Analysis of the mononuclear cell fraction using histochemical staining (CD4, CD8, CD19 and F4/80).

Immunohistochemical analysis was performed according to a standard protocol with a panel of mouse monoclonal antibodies specific for CD4, CD8, CD19 and F4/80, (eBioscience, San Jose, CA) [18], [19]. Briefly, 8 µm-thick frozen sections were air dried, fixed in acetone for 20 min at room temperature, and rehydrated in phosphate-buffered saline (PBS). Nonspecific binding was inhibited by incubating the specimens with 5% goat serum in PBS for 30 min at room temperature. The sections were incubated with the optimally diluted primary antibody at room temperature for 2 h, followed by incubation with a peroxidase-conjugated rabbit anti-mouse IgG antibody (Histofine® Simple Stain Rat MAX PO (M)) (Nichirei Biosciences Inc, Tokyo, Japan) for 45 min. The bound antibodies were visualized by the addition of diaminobenzidine tetrahydroxychloride. All steps were followed by three washes with PBS. Nuclei were counterstained with hematoxylin for 1 min [20].

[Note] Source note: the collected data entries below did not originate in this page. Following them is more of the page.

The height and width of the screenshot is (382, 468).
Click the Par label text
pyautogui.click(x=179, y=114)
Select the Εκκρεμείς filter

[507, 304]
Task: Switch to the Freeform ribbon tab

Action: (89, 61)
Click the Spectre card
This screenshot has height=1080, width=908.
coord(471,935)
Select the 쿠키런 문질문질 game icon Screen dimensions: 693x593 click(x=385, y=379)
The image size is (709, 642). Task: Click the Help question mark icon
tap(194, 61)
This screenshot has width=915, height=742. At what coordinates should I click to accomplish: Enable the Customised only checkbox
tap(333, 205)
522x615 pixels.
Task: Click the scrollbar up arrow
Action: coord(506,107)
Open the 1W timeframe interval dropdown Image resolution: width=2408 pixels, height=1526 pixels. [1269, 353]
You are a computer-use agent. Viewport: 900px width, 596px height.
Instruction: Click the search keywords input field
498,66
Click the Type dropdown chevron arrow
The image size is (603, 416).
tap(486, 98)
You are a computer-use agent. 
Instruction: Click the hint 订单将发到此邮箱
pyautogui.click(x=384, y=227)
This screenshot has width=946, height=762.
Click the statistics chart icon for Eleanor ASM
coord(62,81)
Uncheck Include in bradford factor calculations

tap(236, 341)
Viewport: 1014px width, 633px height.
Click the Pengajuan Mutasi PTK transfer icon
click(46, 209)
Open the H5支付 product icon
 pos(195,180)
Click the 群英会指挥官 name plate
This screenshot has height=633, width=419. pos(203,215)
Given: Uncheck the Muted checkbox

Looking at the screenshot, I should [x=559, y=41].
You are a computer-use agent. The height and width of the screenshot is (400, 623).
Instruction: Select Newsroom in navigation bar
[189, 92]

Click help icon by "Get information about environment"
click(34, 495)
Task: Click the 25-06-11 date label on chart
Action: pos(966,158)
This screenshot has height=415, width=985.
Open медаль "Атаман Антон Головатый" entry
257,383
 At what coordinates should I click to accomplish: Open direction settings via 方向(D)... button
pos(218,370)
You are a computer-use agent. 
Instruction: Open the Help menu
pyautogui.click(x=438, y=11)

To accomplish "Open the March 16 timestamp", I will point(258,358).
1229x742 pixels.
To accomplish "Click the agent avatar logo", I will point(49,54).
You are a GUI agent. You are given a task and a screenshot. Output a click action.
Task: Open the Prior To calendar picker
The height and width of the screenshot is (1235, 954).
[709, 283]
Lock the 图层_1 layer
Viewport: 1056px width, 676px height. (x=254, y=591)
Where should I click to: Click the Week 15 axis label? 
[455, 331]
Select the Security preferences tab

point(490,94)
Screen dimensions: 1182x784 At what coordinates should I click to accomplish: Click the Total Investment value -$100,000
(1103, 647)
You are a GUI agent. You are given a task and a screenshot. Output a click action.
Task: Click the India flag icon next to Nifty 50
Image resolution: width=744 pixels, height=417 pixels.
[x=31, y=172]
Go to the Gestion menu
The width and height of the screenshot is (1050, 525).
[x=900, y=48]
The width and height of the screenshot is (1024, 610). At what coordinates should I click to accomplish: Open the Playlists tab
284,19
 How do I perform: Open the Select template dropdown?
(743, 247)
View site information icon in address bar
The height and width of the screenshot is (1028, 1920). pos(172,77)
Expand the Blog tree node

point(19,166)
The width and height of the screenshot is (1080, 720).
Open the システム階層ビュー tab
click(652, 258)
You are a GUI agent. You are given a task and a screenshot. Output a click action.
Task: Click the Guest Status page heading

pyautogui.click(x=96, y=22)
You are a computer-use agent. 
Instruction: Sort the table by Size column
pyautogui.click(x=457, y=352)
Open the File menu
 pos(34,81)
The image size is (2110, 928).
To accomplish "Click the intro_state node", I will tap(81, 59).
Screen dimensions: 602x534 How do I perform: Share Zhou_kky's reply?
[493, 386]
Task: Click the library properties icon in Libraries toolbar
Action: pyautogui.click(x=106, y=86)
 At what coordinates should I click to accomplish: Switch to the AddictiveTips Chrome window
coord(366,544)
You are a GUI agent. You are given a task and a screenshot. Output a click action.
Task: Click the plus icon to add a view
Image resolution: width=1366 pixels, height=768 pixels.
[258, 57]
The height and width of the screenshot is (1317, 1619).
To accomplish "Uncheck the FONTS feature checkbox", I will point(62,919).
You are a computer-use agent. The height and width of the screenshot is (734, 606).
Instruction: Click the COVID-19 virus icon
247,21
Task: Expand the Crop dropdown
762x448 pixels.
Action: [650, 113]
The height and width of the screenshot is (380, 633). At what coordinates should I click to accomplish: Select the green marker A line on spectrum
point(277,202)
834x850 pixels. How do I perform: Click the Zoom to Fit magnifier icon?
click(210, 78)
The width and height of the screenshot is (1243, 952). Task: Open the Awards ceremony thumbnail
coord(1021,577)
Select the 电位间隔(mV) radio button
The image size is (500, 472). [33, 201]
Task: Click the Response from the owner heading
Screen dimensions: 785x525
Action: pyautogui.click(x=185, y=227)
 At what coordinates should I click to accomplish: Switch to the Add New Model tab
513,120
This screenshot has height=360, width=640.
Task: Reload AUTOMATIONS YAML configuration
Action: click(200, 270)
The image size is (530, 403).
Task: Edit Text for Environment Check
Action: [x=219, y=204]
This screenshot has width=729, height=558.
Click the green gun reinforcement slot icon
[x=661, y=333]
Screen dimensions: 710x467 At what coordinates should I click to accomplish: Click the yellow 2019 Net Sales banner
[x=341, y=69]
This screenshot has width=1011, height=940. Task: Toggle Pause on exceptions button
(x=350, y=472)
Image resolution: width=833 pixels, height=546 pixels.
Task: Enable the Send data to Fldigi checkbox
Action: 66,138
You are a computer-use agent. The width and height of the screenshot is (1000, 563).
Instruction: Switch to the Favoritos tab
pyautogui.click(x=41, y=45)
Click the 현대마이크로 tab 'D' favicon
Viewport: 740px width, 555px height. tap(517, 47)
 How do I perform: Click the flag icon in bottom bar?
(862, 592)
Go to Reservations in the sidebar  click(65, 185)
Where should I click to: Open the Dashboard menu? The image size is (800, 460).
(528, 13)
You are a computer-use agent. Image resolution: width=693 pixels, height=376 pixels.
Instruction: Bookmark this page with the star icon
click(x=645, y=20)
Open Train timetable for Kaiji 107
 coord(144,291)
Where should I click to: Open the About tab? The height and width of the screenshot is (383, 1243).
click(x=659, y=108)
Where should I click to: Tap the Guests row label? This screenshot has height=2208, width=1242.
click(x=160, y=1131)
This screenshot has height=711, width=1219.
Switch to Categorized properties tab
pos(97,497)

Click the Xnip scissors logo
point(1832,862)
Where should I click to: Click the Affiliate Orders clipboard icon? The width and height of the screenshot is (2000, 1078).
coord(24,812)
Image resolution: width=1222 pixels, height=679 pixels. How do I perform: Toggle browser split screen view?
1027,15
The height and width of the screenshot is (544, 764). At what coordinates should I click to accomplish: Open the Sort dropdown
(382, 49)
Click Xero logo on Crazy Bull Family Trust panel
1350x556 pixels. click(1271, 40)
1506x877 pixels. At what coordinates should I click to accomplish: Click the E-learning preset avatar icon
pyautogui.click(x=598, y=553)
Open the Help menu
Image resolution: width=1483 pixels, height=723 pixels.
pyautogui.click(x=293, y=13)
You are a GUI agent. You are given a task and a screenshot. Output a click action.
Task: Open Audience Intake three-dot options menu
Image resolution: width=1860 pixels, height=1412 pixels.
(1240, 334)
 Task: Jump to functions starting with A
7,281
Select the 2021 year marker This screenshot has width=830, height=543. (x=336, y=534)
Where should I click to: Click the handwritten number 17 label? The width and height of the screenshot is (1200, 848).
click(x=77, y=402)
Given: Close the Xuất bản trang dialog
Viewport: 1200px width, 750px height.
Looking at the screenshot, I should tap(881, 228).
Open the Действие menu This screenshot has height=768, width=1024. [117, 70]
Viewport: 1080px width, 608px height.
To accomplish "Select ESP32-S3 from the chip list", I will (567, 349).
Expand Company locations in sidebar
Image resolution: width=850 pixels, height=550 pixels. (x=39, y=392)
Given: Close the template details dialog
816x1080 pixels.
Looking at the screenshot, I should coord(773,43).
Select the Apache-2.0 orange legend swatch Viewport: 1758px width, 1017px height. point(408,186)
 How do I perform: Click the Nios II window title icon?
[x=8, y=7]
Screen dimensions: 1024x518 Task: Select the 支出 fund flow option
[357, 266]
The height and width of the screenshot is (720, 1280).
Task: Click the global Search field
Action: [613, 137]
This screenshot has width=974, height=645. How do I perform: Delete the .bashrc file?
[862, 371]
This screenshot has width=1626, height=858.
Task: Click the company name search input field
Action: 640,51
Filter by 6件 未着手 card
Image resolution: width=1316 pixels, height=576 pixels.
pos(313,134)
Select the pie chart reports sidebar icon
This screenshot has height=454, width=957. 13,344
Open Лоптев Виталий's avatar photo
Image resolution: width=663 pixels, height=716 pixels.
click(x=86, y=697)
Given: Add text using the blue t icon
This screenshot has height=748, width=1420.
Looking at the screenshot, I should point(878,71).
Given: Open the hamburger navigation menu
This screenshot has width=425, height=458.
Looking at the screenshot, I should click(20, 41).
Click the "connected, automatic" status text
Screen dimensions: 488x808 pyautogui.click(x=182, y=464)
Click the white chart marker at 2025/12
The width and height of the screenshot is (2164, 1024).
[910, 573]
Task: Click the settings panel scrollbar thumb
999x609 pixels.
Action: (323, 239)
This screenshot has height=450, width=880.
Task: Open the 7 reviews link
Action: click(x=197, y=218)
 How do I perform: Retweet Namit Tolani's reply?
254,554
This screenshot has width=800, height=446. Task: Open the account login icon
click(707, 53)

Quantitative real-time RT-PCR

RNA extraction.

An acid guanidinium-phenol-chloroform method was used to isolate RNA from tissues and cultured cells. The following protocol describes isolation of RNA from mouse lacrimal gland tissue. Immediately after removal from the animal, the tissue was minced on ice and homogenized (at room temperature) with 0.85 ml of 4 M guanidinium thiocyanate (GTC) in a glass-Teflon homogenizer and subsequently transferred to a 15 ml polypropylene tube with 2 ml of 4 M GTC, 0.15 ml of 10% sarcosyl and 0.72 µl of 2-mercaptoethanol. A total of 0.3 ml of 2 M sodium acetate, pH 4, 3 ml of phenol (water saturated), and 0.6 ml of chloroform-isoamyl alcohol mixture (24∶l) were sequentially added to the homogenate, with thorough mixing by inversion after the addition of each reagent. The final suspension was shaken vigorously for 10 s and cooled on ice for 15 min. Samples were centrifuged at 7000 rpm for 20 min at 4°C. After centrifugation, RNA was present in the aqueous phase whereas DNA and proteins were present in the interphase and phenol phase. The aqueous phase was transferred to a fresh tube, mixed with 3 ml of isopropanol, and then placed at −20°C for at least 2 h to precipitate the RNA. Centrifugation at 7000 rpm for 20 min at 4°C was again performed and the resulting RNA pellet was washed in 3 ml of 70% ethanol and centrifuged at 7000 rpm for 20 min at 4°C. After centrifugation, the RNA pellet was air-dried (1 h) at room temperature. After drying, 88 µl 0.1% diethyl pyrocarbonate (DEPC) in distilled water was added to the pellet. The solution was transferred to a 2 ml Eppendorf tube with 2 µl DNase (20 U), 10 µl DNase buffer and 0.5 µl RNase inhibitor (Pharmacia) and was heated for 30 min at 37°C. After cooling on ice, the solution was added to 400 µl of a chloroform-phenol mixture (1∶l) and 300 µl of 0.1% DEPC in distilled water. After 20 min on ice, the solution was centrifuged at 12000 rpm for 20 min at 4°C. The aqueous phase was transferred to a fresh tube with 35 µl 3 M sodium acetate and 1 ml 100% ethanol. After mixing, this solution was placed at −20°C for 30 min and centrifuged at 12000 rpm for 20 min at 4°C. The sediment was washed with 400 µl 70% ethanol and centrifuged at 12000 rpm for 5 min at 4°C. The sediment was air-dried for 1 h at room temperature and 100 µl 0.1% DEPC in distilled water was added.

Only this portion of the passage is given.